Just curious, why would you say that?
The documentation implied Retrieval would be for FAQ checking. My assumption (from your question, perhaps incorrect) is it’s designed for interpreting a question and retrieving a specific, minimally modified “answer”.
Can you give an example of what the examples look like (is there a lot of overlap?), and what you expect the user input to look like?
Sure. The purpose of the internal libraries is to minimize boilerplate. So the scripts are incredibly repetitive. User input is a json object that has two keys: the endpoint to parse, and a partial example of the endpoint get response output (not necessarily valid json). So the thread looks like something like:
User → {“endpoint”: “https://endpoint.com/api/v1”, “example”: ‘[{“name”: “a name”, “address”: “an address”, “other keys”: “values”}, {…}…]’}
System → {“script”: “import module\nimport module2\n\ndef extract_entity(…”}
running the script retrieves a get response from endpoint, then extracts the keys into an object for canonicalization. Then writes to file.

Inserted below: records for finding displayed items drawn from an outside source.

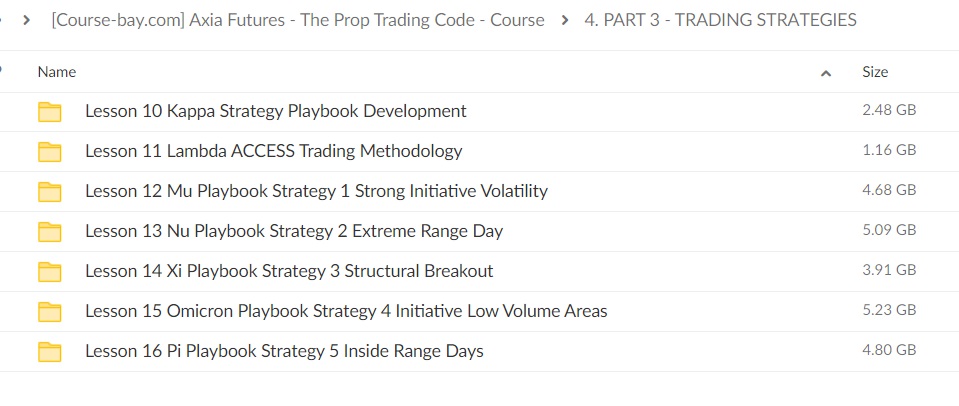
Task: Click chevron before PART 3 - TRADING STRATEGIES
Action: pyautogui.click(x=565, y=20)
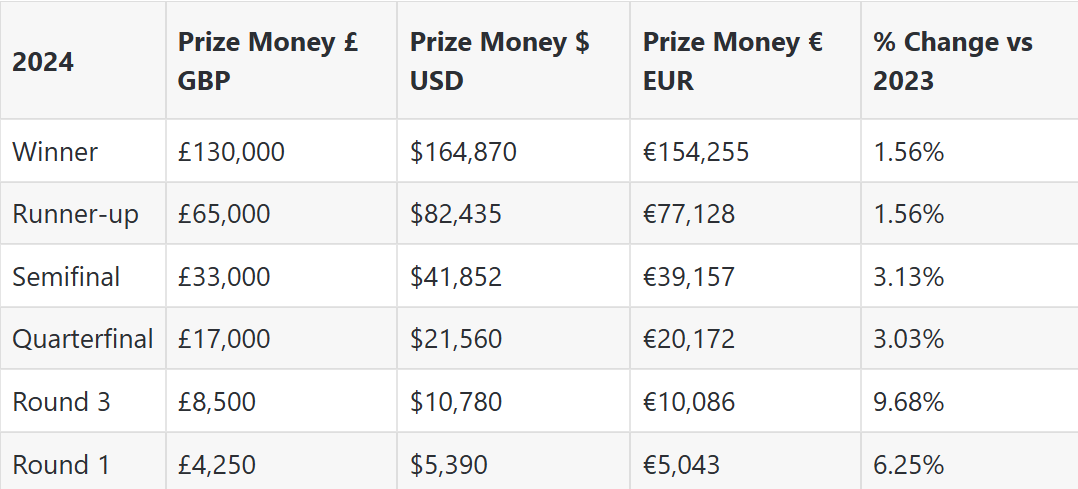Screen dimensions: 1078x489
Task: Select the Quarterfinal row label
Action: tap(83, 339)
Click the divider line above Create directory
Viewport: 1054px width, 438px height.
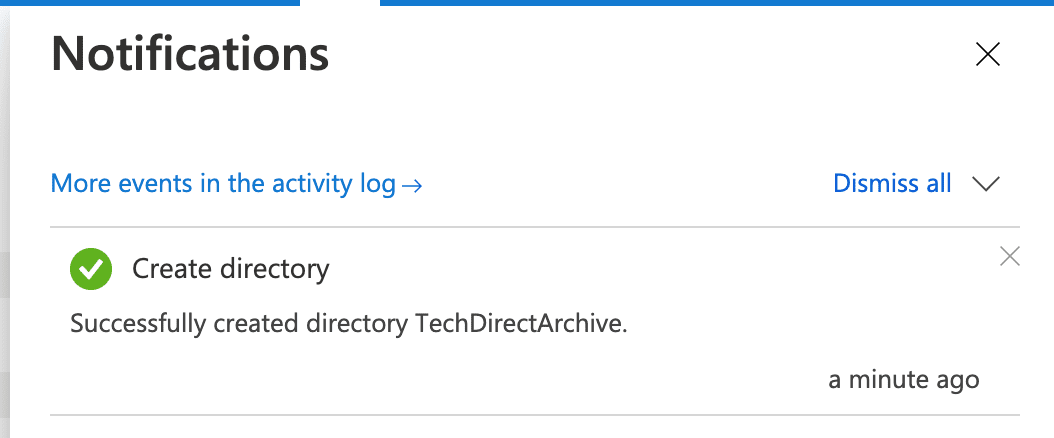pyautogui.click(x=535, y=227)
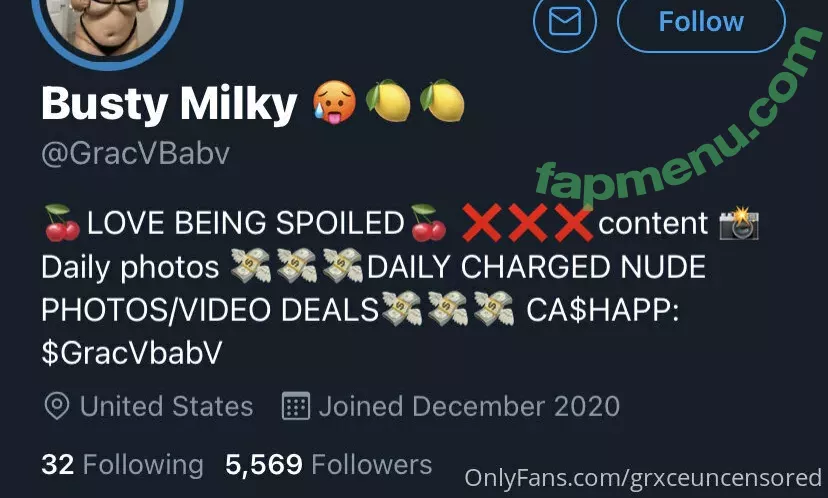This screenshot has height=498, width=828.
Task: Click the Joined December 2020 text
Action: (469, 406)
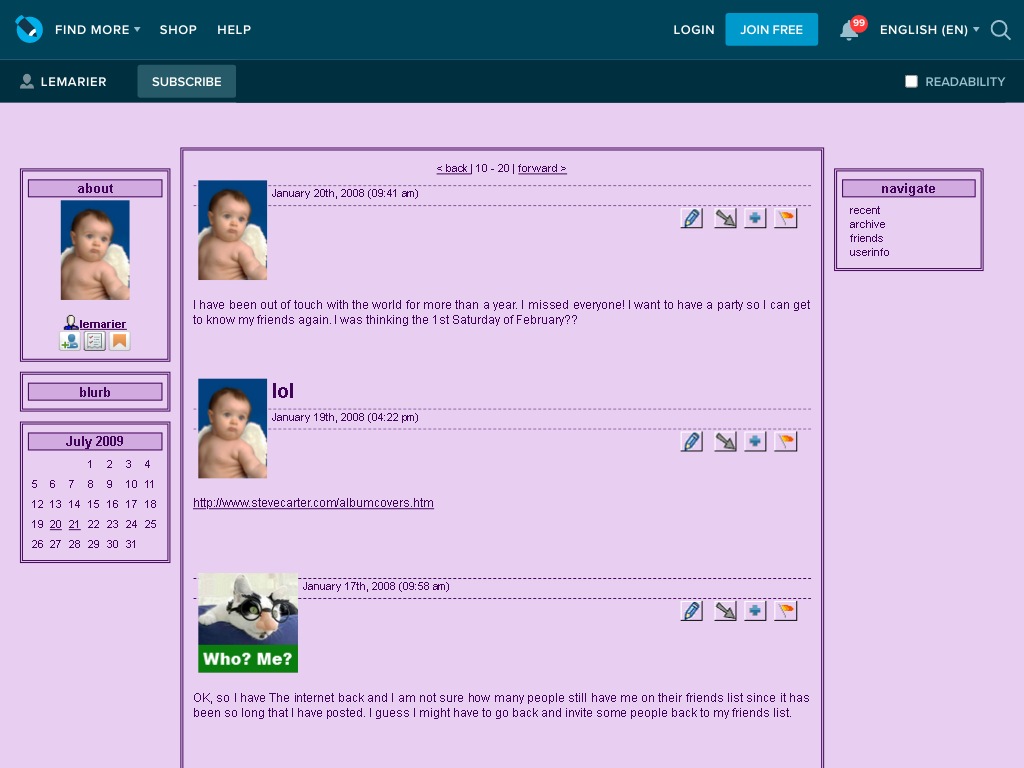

from acmerequests import AcmeRequests
from acme.record import AcmeRecord
from acme.writer import AcmeWriter
from acme.record_deduper import AcmeRecordDeduper
from acme.record_id import RecommendedRecordIds
def fetch_data():
api = "http://theurl.com/api/v2"
params = {
"page[limit]": "500",
"filter[radius]": "30000",
"filter[lat]": "55.755826",
"filter[lng]": "37.6173",
}
r = session.get(api, headers=headers, params=params)
js = r.json()["data"]
for j in js:
# entity extraction code, specific to the input record format
row = AcmeRecord(
page_url=page_url,
location_name=location_name,
location_type=location_type,
street_address=street_address,
city=city,
zip_postal=postal,
country_code=country_code,
phone=phone,
locator_domain=locator_domain,
hours_of_operation=hours_of_operation,
)
sgw.write_row(row)
if __name__ == "__main__":
page_url = f"http://theurl.com/api/v1"
log = AcmeLogSetup().get_logger(logger_name="sourcename")
headers = {
# required headers for requests
}
with AcmeRequests() as session:
with AcmeWriter(AcmeRecordDeduper(RecommendedRecordIds.Id)) as sgw:
fetch_data()
The scripts are generally relatively short. Maybe a few hundred lines.